David Dworin Online

Privatized Military?

March 8, 2007 12:15 am

From the dumbest column I’ve ever read in Slate (which I normally read before anything else):

Suppose the national defense of the United States were relegated to the private sector. Instead of the publicly funded Army, Navy, Air Force, and Marines, the country would be defended by private militias funded mainly by insurance companies. In the event of foreign attack on U.S. soil, the militias would defend those citizens in the affected areas who’d paid defense insurance premiums through their places of work (or, if self-employed, as individuals).

The best-armed troops would defend the wealthiest and most hawkish segments of the population, who would have paid the highest premiums.

The premise of the article is that we should nationalize health care because it’s like the military, and look how good a nationalized military is. Wow, lets go through all the ways this is flawed.

  1. National Defense is a public good, health care is not.
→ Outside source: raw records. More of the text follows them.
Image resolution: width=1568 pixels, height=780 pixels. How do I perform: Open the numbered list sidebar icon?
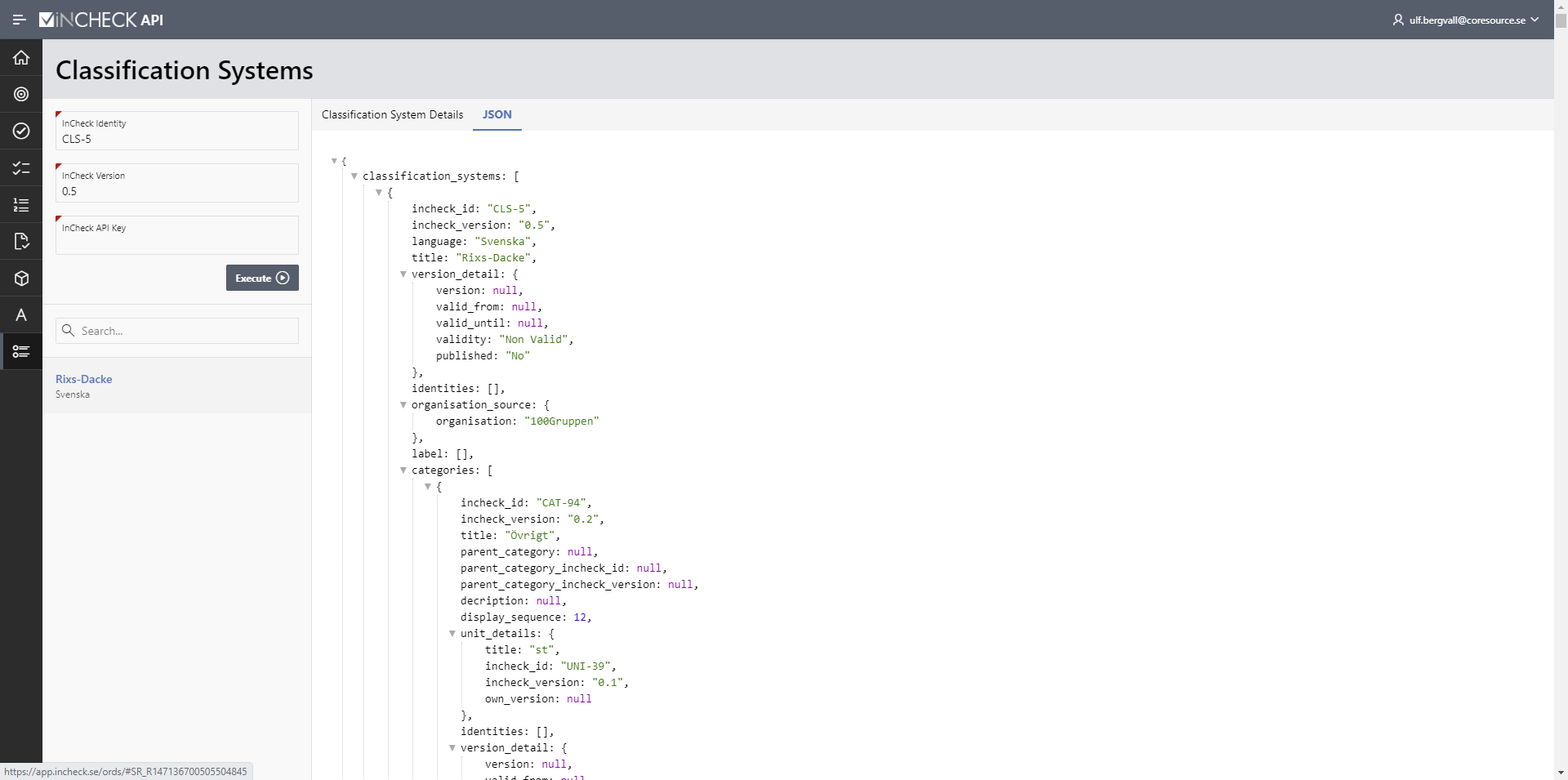coord(21,205)
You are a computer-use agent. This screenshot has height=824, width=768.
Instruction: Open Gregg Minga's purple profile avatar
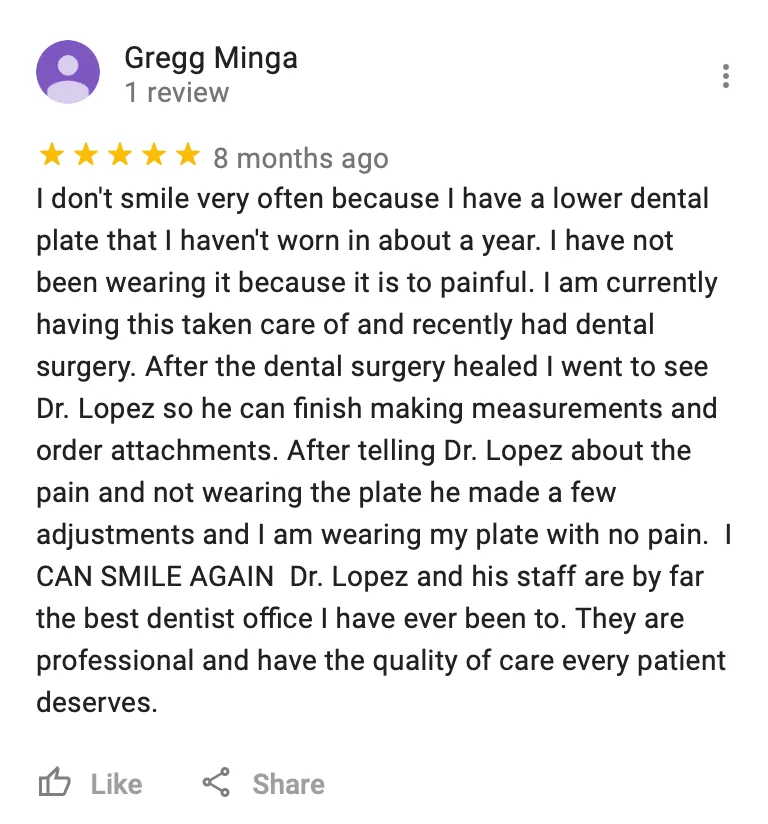coord(68,71)
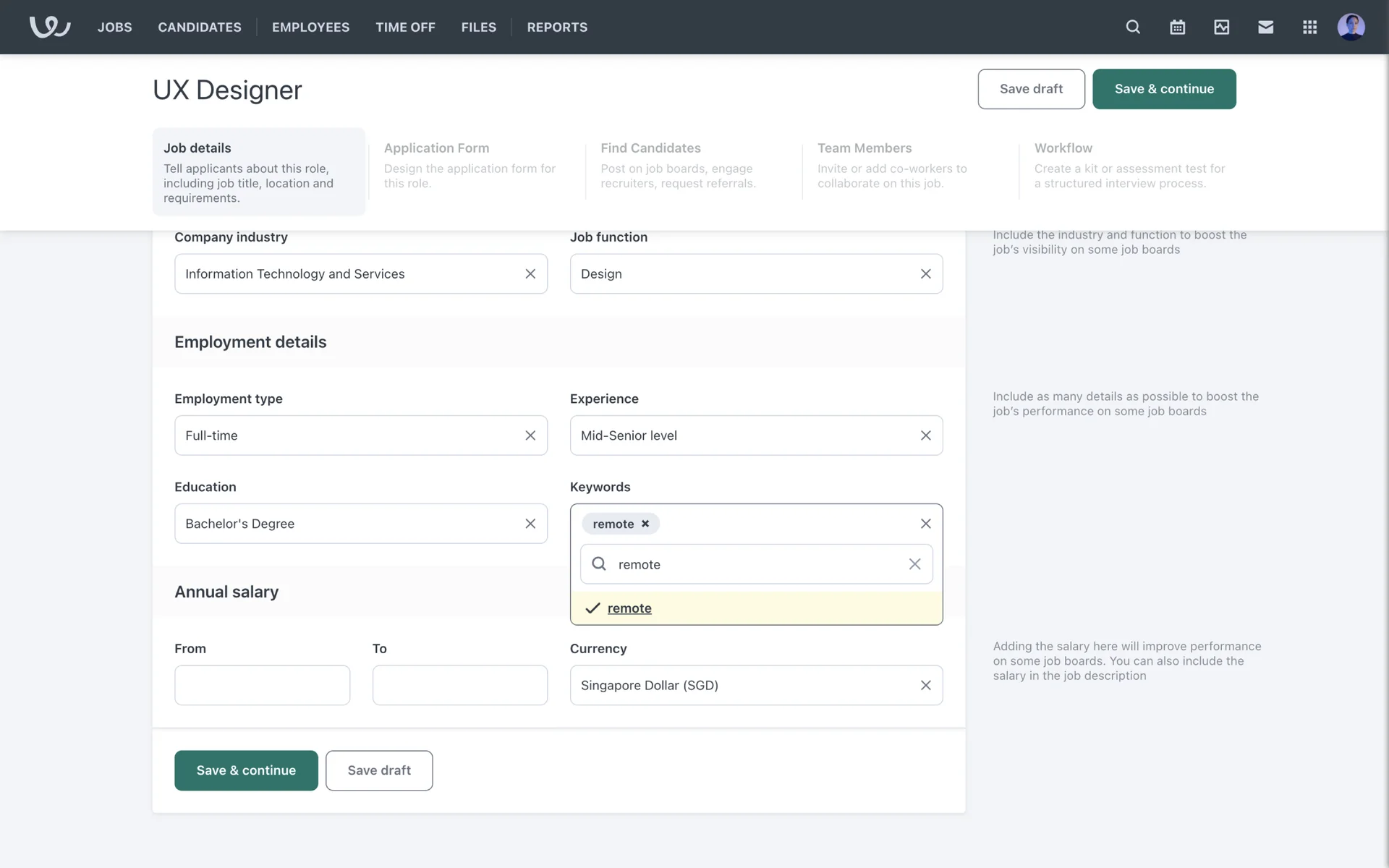Open the calendar icon in header
Viewport: 1389px width, 868px height.
pyautogui.click(x=1177, y=27)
You may think that health care is a right, or something everyone is entitled to, and those are philosophical positions, but health care doesn’t fit the definition of a public good in the economic sense. First of all, it isn’t non-rival, which means that if I consume some health care, you can’t consume that same amount. If I take a pill, or use a X-Ray machine, you can’t take that same pill or use the machine at the same time. In contrast, an army that protects the United States offers the same amount of protection, whether or not you add more people to it. Second, health care is excludable. I can stop you from taking a pill or getting that X-Ray if you don’t pay for it. But with national defense, if you don’t pay your taxes, the army still protects you. There are fundamental characteristics between them that make them different.
  2. In general, everyone in the country shares the same risk if the country is attacked. Granted, people in high-risk areas may suffer a greater risk due to terrorism, and that is actually reflected most of the time in higher local tax rates to support police counter-terrorism, or insurance premiums for potential targets. In general, though, if there is a large scale attack against the United States or its allies, the risk to all of us is the same. When it comes to health care, we all have different amounts of risk, and only minimal information about that risk. Well planned insurance lets us pool this risk to reduce the cost to individuals and overcome some of this information problem. Nationalized health care has nothing to do with risk pooling, and it effectively involves the health and low-risk subsidizing the unhealthy and high-risk.
  3. National defense is a pretty bad example. There’s definitely consensus on the left, and I think among some people on the right that we spend way too much on national defense. It costs the Defense Department orders of magnitude more to procure technology that is available cheaply in the private sector. Defense technology research involves massive outlays relative to the returns. The military is a sprawling and inefficient bureaucracy with a sprawling and inefficient supplier network supporting it. Do we really want to take our relatively dynamic biomedical research sector and make it part of a government supplier complex? Is this really a way to reduce costs?

I later found that Arnold Kling took a briefer, though probably more economically informed shot at the column as well.